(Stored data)
━━━━━━━━━━━━━━━━━━━━

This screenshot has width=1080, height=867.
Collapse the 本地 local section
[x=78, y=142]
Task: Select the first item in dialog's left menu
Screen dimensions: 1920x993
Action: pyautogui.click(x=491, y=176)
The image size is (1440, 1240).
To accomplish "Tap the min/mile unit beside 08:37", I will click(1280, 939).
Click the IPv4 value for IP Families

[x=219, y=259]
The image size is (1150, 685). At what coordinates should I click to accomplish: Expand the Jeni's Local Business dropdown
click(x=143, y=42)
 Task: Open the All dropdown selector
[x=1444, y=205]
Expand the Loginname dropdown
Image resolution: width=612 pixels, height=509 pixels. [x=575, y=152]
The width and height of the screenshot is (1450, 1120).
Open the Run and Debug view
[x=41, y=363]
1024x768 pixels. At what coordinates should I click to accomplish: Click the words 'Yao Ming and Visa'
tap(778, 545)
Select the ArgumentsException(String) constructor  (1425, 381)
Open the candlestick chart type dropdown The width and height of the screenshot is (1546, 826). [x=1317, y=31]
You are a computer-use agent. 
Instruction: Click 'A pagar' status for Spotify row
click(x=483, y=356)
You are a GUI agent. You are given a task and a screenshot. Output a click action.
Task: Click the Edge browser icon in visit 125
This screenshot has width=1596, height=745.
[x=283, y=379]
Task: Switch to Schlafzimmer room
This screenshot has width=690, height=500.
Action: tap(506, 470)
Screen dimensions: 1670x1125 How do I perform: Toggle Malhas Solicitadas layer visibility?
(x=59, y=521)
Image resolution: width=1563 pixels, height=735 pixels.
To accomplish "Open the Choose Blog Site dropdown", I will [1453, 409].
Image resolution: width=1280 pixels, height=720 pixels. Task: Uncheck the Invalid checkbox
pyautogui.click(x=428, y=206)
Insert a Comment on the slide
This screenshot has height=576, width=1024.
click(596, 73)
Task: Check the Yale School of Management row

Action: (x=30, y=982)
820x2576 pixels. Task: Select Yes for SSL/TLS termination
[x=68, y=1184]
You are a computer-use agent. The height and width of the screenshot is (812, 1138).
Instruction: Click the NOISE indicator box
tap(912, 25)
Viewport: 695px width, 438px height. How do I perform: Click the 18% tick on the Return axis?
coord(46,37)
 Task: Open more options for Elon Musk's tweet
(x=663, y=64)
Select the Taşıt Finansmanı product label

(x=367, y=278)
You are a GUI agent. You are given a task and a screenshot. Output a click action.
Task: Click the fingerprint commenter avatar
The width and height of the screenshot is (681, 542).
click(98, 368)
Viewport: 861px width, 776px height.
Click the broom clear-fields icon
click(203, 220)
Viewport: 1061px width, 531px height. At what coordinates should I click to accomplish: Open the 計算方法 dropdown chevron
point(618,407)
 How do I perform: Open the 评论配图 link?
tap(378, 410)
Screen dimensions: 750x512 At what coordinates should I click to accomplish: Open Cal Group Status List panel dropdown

━━━━━━━━━━━━━━━━━━━━

Description of the task:
Transcribe the data above in full, keeping every word as it is.

Completed exercise:
This screenshot has width=1080, height=867.
Collapse the 本地 local section
[x=78, y=142]
Task: Select the first item in dialog's left menu
Screen dimensions: 1920x993
Action: pyautogui.click(x=491, y=176)
The image size is (1440, 1240).
To accomplish "Tap the min/mile unit beside 08:37", I will click(1280, 939).
Click the IPv4 value for IP Families

[x=219, y=259]
The image size is (1150, 685). At what coordinates should I click to accomplish: Expand the Jeni's Local Business dropdown
click(x=143, y=42)
 Task: Open the All dropdown selector
[x=1444, y=205]
Expand the Loginname dropdown
Image resolution: width=612 pixels, height=509 pixels. [x=575, y=152]
The width and height of the screenshot is (1450, 1120).
Open the Run and Debug view
[x=41, y=363]
1024x768 pixels. At what coordinates should I click to accomplish: Click the words 'Yao Ming and Visa'
tap(778, 545)
Select the ArgumentsException(String) constructor  (1425, 381)
Open the candlestick chart type dropdown The width and height of the screenshot is (1546, 826). [x=1317, y=31]
You are a computer-use agent. 
Instruction: Click 'A pagar' status for Spotify row
click(x=483, y=356)
You are a GUI agent. You are given a task and a screenshot. Output a click action.
Task: Click the Edge browser icon in visit 125
This screenshot has width=1596, height=745.
[x=283, y=379]
Task: Switch to Schlafzimmer room
This screenshot has width=690, height=500.
Action: tap(506, 470)
Screen dimensions: 1670x1125 How do I perform: Toggle Malhas Solicitadas layer visibility?
(x=59, y=521)
Image resolution: width=1563 pixels, height=735 pixels.
To accomplish "Open the Choose Blog Site dropdown", I will [1453, 409].
Image resolution: width=1280 pixels, height=720 pixels. Task: Uncheck the Invalid checkbox
pyautogui.click(x=428, y=206)
Insert a Comment on the slide
This screenshot has height=576, width=1024.
click(596, 73)
Task: Check the Yale School of Management row

Action: (x=30, y=982)
820x2576 pixels. Task: Select Yes for SSL/TLS termination
[x=68, y=1184]
You are a computer-use agent. The height and width of the screenshot is (812, 1138).
Instruction: Click the NOISE indicator box
tap(912, 25)
Viewport: 695px width, 438px height. How do I perform: Click the 18% tick on the Return axis?
coord(46,37)
 Task: Open more options for Elon Musk's tweet
(x=663, y=64)
Select the Taşıt Finansmanı product label

(x=367, y=278)
You are a GUI agent. You are given a task and a screenshot. Output a click action.
Task: Click the fingerprint commenter avatar
The width and height of the screenshot is (681, 542).
click(98, 368)
Viewport: 861px width, 776px height.
Click the broom clear-fields icon
click(203, 220)
Viewport: 1061px width, 531px height. At what coordinates should I click to accomplish: Open the 計算方法 dropdown chevron
point(618,407)
 How do I perform: Open the 评论配图 link?
tap(378, 410)
Screen dimensions: 750x512 At what coordinates should I click to accomplish: Open Cal Group Status List panel dropdown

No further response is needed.